Task description:
Go to the line containing "Image resolution: width=1283" in the records below and print it and every following line exactly, on through the line containing "You are a computer-use agent. Viewport: 842px", then stop.

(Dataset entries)
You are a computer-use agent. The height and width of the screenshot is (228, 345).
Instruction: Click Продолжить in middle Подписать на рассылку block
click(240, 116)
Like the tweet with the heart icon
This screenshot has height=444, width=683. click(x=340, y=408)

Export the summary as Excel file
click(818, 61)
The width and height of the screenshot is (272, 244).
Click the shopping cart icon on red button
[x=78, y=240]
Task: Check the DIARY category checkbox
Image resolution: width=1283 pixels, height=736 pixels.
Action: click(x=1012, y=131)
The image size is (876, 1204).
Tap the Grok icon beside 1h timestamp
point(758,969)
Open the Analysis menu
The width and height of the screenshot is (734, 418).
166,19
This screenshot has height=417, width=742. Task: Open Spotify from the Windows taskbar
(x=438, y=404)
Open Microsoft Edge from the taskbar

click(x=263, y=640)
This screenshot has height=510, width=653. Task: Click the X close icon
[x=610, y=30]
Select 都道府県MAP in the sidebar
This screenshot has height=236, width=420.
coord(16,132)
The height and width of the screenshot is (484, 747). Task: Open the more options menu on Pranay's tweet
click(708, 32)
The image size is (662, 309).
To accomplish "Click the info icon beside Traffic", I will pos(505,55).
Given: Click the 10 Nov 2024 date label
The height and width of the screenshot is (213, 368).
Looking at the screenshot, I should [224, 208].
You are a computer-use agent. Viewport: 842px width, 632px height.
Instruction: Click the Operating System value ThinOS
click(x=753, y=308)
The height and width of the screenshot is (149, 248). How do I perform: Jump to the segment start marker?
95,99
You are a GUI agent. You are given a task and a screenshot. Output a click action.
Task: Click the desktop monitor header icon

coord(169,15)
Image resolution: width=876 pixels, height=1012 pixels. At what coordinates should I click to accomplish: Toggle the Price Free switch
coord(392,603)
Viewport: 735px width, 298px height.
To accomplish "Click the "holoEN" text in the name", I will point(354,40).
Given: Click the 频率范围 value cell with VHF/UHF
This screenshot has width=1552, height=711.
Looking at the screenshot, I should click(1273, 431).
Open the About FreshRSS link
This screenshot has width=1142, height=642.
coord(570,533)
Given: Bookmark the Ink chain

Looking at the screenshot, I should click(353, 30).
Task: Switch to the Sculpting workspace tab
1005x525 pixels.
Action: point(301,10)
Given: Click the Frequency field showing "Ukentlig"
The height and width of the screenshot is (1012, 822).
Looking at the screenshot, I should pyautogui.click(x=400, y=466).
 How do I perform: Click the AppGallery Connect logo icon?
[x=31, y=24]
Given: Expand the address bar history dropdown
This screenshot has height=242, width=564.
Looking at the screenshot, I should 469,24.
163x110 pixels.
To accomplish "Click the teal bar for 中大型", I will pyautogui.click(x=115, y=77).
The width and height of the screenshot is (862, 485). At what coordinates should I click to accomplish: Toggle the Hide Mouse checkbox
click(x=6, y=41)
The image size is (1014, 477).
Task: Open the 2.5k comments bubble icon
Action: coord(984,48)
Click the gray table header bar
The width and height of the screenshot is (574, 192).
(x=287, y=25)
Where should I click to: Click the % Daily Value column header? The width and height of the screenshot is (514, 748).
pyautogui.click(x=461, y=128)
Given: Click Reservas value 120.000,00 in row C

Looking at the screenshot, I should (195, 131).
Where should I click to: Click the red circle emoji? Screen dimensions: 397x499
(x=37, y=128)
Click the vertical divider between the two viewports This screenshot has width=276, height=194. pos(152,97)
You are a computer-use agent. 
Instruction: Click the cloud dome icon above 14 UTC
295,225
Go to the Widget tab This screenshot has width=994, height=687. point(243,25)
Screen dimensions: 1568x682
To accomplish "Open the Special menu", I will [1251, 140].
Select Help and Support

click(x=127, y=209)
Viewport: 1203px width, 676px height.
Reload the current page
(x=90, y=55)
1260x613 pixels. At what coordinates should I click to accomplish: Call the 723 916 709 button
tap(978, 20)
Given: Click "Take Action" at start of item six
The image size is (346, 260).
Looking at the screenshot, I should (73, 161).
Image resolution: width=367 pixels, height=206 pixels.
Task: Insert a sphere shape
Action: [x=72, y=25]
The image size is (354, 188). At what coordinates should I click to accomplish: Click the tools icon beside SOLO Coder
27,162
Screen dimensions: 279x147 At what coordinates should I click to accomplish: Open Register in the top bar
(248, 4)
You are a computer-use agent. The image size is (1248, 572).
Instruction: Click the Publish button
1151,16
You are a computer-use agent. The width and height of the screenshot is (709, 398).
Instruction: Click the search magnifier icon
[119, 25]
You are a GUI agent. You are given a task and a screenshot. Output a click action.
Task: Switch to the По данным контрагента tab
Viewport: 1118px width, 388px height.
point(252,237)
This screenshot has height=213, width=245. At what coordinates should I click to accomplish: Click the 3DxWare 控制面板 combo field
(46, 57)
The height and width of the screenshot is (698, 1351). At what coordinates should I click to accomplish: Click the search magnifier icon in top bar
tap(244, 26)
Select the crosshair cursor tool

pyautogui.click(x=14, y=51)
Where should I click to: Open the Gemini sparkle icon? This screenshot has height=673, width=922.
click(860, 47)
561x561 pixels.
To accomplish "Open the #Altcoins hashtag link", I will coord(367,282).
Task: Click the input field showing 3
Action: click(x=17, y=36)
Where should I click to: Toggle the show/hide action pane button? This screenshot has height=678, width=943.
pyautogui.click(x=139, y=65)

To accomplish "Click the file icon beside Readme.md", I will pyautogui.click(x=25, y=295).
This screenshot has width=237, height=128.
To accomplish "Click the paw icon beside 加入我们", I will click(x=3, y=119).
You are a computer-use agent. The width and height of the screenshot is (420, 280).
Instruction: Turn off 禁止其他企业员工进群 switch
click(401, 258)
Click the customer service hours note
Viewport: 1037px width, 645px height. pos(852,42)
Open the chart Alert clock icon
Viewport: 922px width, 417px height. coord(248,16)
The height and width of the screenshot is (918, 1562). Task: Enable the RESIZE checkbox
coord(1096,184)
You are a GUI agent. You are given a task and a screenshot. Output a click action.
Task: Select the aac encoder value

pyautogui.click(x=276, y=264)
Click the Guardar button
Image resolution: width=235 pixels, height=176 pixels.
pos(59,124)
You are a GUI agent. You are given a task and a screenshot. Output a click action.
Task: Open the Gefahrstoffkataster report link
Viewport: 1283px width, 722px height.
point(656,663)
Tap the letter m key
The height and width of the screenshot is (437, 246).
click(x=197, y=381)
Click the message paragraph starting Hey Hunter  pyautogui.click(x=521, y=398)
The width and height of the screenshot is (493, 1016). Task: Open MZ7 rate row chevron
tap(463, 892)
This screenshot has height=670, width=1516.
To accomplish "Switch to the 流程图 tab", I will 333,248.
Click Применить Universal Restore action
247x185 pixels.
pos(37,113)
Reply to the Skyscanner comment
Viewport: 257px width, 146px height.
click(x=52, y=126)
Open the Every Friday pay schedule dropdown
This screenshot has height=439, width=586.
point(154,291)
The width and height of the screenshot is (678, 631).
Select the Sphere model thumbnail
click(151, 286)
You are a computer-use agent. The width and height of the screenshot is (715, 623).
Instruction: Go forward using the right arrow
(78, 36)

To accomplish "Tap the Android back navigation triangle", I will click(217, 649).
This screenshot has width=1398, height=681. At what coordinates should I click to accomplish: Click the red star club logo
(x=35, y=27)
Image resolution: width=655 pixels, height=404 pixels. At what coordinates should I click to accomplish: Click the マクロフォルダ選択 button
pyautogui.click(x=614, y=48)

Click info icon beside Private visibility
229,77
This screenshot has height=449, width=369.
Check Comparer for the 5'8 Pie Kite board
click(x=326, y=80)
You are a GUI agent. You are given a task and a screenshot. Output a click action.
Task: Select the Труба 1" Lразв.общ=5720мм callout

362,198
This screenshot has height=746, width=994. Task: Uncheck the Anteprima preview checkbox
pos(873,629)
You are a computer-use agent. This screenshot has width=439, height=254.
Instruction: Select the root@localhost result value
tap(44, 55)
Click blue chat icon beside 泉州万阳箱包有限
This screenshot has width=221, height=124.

Reply:
Image resolution: width=1283 pixels, height=736 pixels.
Action: click(x=1012, y=131)
The image size is (876, 1204).
Tap the Grok icon beside 1h timestamp
point(758,969)
Open the Analysis menu
The width and height of the screenshot is (734, 418).
166,19
This screenshot has height=417, width=742. Task: Open Spotify from the Windows taskbar
(x=438, y=404)
Open Microsoft Edge from the taskbar

click(x=263, y=640)
This screenshot has height=510, width=653. Task: Click the X close icon
[x=610, y=30]
Select 都道府県MAP in the sidebar
This screenshot has height=236, width=420.
coord(16,132)
The height and width of the screenshot is (484, 747). Task: Open the more options menu on Pranay's tweet
click(708, 32)
The image size is (662, 309).
To accomplish "Click the info icon beside Traffic", I will pos(505,55).
Given: Click the 10 Nov 2024 date label
The height and width of the screenshot is (213, 368).
Looking at the screenshot, I should [224, 208].
You are a computer-use agent. Viewport: 842px width, 632px height.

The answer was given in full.